Please set down every record exactly as it appears below.

++++++++

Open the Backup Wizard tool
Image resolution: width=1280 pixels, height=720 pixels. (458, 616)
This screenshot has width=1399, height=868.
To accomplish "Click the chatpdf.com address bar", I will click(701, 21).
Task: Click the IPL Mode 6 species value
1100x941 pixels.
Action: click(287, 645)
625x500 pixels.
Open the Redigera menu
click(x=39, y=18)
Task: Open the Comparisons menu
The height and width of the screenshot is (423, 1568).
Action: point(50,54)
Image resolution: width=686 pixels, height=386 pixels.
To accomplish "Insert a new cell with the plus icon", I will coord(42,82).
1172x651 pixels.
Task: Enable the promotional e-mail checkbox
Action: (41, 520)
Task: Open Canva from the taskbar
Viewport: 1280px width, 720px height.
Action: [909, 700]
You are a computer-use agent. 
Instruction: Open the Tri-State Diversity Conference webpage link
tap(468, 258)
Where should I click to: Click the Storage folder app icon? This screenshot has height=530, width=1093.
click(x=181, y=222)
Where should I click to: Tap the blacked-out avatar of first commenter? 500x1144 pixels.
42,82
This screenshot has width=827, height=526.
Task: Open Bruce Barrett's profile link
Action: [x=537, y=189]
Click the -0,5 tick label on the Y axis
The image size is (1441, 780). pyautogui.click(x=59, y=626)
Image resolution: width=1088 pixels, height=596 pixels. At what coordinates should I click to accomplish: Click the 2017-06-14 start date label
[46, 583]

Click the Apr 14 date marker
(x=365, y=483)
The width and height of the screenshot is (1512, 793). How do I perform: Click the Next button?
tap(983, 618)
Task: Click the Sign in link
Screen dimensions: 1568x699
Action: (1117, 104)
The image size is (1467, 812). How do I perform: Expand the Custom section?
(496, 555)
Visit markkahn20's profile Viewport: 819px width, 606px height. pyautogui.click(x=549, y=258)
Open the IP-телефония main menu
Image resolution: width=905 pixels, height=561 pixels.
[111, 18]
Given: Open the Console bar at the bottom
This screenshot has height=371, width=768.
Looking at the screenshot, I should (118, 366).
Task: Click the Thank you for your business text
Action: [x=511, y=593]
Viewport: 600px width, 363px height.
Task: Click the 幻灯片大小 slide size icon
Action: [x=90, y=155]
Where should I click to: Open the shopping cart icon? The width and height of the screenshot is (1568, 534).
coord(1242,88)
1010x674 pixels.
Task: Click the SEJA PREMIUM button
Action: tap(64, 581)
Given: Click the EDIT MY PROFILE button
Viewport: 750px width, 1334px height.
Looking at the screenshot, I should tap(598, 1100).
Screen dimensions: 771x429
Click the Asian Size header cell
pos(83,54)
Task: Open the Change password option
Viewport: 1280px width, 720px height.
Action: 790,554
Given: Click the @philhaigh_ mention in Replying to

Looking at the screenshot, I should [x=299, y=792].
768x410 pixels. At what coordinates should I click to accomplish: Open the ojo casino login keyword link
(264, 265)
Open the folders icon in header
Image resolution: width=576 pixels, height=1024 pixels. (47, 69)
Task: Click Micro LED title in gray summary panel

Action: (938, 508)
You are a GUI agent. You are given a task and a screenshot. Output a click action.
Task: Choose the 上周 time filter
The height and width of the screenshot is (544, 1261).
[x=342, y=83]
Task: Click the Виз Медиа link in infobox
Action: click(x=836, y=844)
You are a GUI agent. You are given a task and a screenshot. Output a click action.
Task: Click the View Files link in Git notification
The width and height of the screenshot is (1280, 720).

++++++++

→ Answer to this task:
Open the Backup Wizard tool
Image resolution: width=1280 pixels, height=720 pixels. (458, 616)
This screenshot has width=1399, height=868.
To accomplish "Click the chatpdf.com address bar", I will click(701, 21).
Task: Click the IPL Mode 6 species value
1100x941 pixels.
Action: click(287, 645)
625x500 pixels.
Open the Redigera menu
click(x=39, y=18)
Task: Open the Comparisons menu
The height and width of the screenshot is (423, 1568).
Action: point(50,54)
Image resolution: width=686 pixels, height=386 pixels.
To accomplish "Insert a new cell with the plus icon", I will coord(42,82).
1172x651 pixels.
Task: Enable the promotional e-mail checkbox
Action: (41, 520)
Task: Open Canva from the taskbar
Viewport: 1280px width, 720px height.
Action: [909, 700]
You are a computer-use agent. 
Instruction: Open the Tri-State Diversity Conference webpage link
tap(468, 258)
Where should I click to: Click the Storage folder app icon? This screenshot has height=530, width=1093.
click(x=181, y=222)
Where should I click to: Tap the blacked-out avatar of first commenter? 500x1144 pixels.
42,82
This screenshot has width=827, height=526.
Task: Open Bruce Barrett's profile link
Action: [x=537, y=189]
Click the -0,5 tick label on the Y axis
The image size is (1441, 780). pyautogui.click(x=59, y=626)
Image resolution: width=1088 pixels, height=596 pixels. At what coordinates should I click to accomplish: Click the 2017-06-14 start date label
[46, 583]

Click the Apr 14 date marker
(x=365, y=483)
The width and height of the screenshot is (1512, 793). How do I perform: Click the Next button?
tap(983, 618)
Task: Click the Sign in link
Screen dimensions: 1568x699
Action: (1117, 104)
The image size is (1467, 812). How do I perform: Expand the Custom section?
(496, 555)
Visit markkahn20's profile Viewport: 819px width, 606px height. pyautogui.click(x=549, y=258)
Open the IP-телефония main menu
Image resolution: width=905 pixels, height=561 pixels.
[111, 18]
Given: Open the Console bar at the bottom
This screenshot has height=371, width=768.
Looking at the screenshot, I should (118, 366).
Task: Click the Thank you for your business text
Action: [x=511, y=593]
Viewport: 600px width, 363px height.
Task: Click the 幻灯片大小 slide size icon
Action: [x=90, y=155]
Where should I click to: Open the shopping cart icon? The width and height of the screenshot is (1568, 534).
coord(1242,88)
1010x674 pixels.
Task: Click the SEJA PREMIUM button
Action: tap(64, 581)
Given: Click the EDIT MY PROFILE button
Viewport: 750px width, 1334px height.
Looking at the screenshot, I should tap(598, 1100).
Screen dimensions: 771x429
Click the Asian Size header cell
pos(83,54)
Task: Open the Change password option
Viewport: 1280px width, 720px height.
Action: 790,554
Given: Click the @philhaigh_ mention in Replying to

Looking at the screenshot, I should [x=299, y=792].
768x410 pixels. At what coordinates should I click to accomplish: Open the ojo casino login keyword link
(264, 265)
Open the folders icon in header
Image resolution: width=576 pixels, height=1024 pixels. (47, 69)
Task: Click Micro LED title in gray summary panel

Action: (938, 508)
You are a GUI agent. You are given a task and a screenshot. Output a click action.
Task: Choose the 上周 time filter
The height and width of the screenshot is (544, 1261).
[x=342, y=83]
Task: Click the Виз Медиа link in infobox
Action: click(x=836, y=844)
You are a GUI agent. You are given a task and a screenshot. Output a click action.
Task: Click the View Files link in Git notification
The width and height of the screenshot is (1280, 720).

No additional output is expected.